Deze uitspraak gaat over het verzoek van verzoeker om vergoeding van zijn proceskosten. Verweerder heeft op niet gereageerd op dit verzoek.

Overwegingen

1. De rechtbank nodigt partijen niet uit voor een zitting, omdat dat in deze zaak niet nodig is (artikel 8:54 van de Algemene wet bestuursrecht (Awb)). Hieronder legt de echtbank dat verder uit.
2. De rechtbank kan een partij de proceskosten van de tegenpartij laten betalen (artikel 8:75 en 8:75a van de Awb en het Besluit proceskosten bestuursrecht (Bpb)).
3. Verzoeker is op 28 juli 2022 in beroep gegaan, omdat verweerder niet tijdig heeft beslist op zijn aanvraag.
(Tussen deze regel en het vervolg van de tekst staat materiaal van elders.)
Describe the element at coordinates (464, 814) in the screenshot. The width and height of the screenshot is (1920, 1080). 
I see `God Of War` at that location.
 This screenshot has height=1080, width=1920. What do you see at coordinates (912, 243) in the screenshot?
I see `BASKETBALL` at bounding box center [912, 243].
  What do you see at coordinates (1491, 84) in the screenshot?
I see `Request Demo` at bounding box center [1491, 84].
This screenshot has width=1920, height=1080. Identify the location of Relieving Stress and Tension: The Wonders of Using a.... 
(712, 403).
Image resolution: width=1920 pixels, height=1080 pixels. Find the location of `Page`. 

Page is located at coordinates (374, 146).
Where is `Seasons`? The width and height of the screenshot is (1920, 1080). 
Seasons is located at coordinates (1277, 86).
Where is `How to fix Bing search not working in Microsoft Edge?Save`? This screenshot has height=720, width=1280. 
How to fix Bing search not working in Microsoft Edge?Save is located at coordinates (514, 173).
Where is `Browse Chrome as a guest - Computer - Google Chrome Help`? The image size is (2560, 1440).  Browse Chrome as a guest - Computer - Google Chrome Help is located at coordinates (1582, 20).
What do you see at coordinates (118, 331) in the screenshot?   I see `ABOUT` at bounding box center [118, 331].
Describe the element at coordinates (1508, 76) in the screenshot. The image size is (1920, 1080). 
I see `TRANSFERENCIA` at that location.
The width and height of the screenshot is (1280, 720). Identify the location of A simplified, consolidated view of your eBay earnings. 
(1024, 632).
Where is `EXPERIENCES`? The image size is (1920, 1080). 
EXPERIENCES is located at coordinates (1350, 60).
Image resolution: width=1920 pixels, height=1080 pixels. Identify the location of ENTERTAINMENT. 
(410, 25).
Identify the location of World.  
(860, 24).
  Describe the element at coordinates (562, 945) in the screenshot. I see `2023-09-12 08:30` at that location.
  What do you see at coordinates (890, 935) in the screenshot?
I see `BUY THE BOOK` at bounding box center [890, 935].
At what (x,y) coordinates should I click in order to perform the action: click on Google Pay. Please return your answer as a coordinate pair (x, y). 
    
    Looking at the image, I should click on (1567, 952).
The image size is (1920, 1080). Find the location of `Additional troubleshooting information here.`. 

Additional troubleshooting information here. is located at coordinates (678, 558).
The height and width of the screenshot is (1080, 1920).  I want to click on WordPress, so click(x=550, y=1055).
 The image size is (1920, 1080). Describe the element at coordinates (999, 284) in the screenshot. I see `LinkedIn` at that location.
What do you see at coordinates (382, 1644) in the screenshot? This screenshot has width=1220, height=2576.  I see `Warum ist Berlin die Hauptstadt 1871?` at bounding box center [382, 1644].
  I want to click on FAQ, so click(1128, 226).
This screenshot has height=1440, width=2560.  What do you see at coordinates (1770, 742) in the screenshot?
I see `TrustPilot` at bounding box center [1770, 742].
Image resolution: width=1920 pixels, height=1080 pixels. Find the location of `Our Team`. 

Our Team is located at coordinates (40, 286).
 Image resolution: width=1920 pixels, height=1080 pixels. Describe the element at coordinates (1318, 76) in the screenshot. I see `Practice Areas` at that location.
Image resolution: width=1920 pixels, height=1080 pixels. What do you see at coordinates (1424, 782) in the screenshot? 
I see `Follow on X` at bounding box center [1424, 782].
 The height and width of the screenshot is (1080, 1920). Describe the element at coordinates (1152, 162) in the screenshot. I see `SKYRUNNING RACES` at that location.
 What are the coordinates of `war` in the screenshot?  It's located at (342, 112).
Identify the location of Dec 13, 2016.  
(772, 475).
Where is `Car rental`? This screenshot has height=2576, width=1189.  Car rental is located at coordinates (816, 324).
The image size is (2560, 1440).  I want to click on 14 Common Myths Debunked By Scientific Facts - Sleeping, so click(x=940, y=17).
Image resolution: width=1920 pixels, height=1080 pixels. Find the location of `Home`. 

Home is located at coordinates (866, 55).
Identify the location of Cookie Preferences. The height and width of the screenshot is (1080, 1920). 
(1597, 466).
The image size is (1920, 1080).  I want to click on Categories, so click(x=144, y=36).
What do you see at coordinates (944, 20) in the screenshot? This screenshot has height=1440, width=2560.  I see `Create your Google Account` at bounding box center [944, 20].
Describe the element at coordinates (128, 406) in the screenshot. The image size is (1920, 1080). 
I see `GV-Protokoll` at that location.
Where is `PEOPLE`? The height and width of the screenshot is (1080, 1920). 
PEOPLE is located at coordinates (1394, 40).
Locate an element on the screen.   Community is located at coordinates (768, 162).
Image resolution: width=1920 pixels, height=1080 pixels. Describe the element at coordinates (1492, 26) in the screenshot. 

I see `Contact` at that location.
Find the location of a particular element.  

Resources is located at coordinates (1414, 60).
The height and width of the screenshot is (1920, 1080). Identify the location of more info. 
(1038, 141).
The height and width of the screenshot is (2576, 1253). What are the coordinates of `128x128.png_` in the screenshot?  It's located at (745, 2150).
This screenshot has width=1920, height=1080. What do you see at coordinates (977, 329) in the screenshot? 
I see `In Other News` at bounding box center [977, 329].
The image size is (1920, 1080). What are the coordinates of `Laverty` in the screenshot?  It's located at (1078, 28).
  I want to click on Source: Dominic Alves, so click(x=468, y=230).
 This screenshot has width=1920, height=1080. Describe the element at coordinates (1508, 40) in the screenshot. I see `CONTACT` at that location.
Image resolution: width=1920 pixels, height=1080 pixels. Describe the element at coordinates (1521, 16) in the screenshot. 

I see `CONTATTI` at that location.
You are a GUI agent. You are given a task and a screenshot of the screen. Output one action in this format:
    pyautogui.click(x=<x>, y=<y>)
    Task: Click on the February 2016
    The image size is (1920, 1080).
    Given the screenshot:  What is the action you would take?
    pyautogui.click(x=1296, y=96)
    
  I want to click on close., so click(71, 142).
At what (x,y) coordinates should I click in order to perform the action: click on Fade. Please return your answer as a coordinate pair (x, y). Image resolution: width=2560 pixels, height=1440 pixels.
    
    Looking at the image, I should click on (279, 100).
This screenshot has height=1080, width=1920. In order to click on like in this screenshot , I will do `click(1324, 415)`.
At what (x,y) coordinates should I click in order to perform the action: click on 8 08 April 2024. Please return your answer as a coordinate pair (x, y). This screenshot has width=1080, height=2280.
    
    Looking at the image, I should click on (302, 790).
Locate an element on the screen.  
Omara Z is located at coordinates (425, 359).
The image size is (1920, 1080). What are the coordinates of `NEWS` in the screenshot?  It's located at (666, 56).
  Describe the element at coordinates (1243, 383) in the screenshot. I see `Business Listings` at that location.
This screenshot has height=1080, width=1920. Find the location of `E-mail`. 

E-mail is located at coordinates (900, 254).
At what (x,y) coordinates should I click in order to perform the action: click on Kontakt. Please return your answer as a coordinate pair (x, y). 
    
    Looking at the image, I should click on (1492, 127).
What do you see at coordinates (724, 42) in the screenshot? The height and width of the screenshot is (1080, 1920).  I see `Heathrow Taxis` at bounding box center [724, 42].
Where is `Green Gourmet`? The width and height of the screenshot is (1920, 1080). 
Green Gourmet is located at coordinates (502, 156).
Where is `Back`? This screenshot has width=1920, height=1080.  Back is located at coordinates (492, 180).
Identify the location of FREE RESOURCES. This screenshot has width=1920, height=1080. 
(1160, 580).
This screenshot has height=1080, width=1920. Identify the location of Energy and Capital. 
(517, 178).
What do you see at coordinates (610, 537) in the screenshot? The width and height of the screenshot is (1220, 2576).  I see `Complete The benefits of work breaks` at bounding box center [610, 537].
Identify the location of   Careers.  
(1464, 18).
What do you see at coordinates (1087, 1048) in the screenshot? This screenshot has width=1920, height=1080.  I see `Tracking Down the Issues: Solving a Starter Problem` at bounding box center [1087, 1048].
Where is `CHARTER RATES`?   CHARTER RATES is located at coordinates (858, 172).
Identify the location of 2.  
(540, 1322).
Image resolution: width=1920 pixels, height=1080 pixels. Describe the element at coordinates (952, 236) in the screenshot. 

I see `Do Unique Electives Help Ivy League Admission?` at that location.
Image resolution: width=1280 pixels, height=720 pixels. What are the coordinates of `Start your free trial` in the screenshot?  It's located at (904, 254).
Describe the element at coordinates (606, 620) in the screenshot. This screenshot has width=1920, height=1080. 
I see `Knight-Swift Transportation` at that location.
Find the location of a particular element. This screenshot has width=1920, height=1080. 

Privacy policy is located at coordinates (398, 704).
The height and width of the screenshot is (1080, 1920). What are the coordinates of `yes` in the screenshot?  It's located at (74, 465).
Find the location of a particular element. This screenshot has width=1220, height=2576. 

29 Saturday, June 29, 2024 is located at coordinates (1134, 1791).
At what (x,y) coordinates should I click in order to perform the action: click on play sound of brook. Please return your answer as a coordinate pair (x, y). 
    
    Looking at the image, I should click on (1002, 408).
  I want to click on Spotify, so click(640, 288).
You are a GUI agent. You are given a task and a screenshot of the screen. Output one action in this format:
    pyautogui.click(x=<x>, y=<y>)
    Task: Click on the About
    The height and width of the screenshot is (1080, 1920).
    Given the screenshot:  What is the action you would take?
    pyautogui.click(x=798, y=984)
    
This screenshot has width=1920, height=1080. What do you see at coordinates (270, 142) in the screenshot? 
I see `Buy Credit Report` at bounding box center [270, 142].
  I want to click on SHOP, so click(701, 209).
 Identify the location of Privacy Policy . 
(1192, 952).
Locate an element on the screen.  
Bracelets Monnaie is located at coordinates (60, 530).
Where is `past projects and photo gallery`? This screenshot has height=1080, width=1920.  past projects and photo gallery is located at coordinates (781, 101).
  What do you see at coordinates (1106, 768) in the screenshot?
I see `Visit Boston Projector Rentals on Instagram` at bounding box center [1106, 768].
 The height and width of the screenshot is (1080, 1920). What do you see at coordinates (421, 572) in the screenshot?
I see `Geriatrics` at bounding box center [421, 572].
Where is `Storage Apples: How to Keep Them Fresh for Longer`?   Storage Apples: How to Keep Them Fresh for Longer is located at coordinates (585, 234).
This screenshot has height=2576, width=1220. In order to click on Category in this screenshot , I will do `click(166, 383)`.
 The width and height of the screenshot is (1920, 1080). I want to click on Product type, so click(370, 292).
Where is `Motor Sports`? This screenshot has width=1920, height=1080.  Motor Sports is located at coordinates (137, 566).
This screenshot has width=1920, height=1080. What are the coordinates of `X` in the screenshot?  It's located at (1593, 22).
Op 12 september 2022 heeft verweerder alsnog een beslissing genomen op zijn aanvraag. Verzoeker heeft daarna het beroep tegen het niet tijdig nemen van een besluit ingetrokken en daarbij de rechtbank verzocht om verweerder te veroordelen in de proceskosten.
4. Verweerder heeft niet gereageerd op het verzoek van verzoeker. De rechtbank leidt hier uit af dat verweerder er geen bezwaar tegen heeft om de proceskosten van verzoeker te vergoeden.
5. Omdat verweerder pas nadat verzoeker in beroep is gegaan een beslissing heeft genomen, krijgt verzoeker een vergoeding voor de proceskosten die hij heeft gemaakt. Verweerder moet dit betalen. Volgens het Bpb is dit een vast bedrag omdat verzoeker een professionele (juridische) hulpverlener heeft ingeschakeld om voor hem een beroepschrift in te dienen.
6. Omdat de zaak alleen gaat over de vraag of de beslistermijn is overschreden, wordt een lager bedrag toegekend (wegingsfactor 0,5). Verder zijn er geen kosten gemaakt die vergoed kunnen worden. Toegekend wordt € 379,50 (1 punt voor het indienen van het beroepschrift, met een waarde per punt van € 759,- en een wegingsfactor 0,5).

Beslissing

De rechtbank veroordeelt verweerder in de proceskosten van verzoeker tot een bedrag
van € 379,50.
Deze uitspraak is gedaan door mr. R.J.A. Schaaf, rechter, in aanwezigheid van mr. J.M.T. Zoon, griffier.
De uitspraak is uitgesproken in het openbaar en bekendgemaakt op:
06 januari 2023

Documentcode: [documentcode]

Bent u het niet eens met deze uitspraak?

Als u het niet eens bent met deze uitspraak kunt een brief sturen naar de rechtbank waarin u uitlegt waarom u het er niet mee eens bent. Dit heet een verzetschrift. U moet dit verzetschrift indienen binnen 6 weken na de dag waarop deze uitspraak is verzonden. U ziet deze datum op de stempel die hierboven staat. Als u graag een zitting wilt waarbij u persoonlijk uw mening aan de rechter kunt geven, kunt u dit in uw verzetschrift aangeven.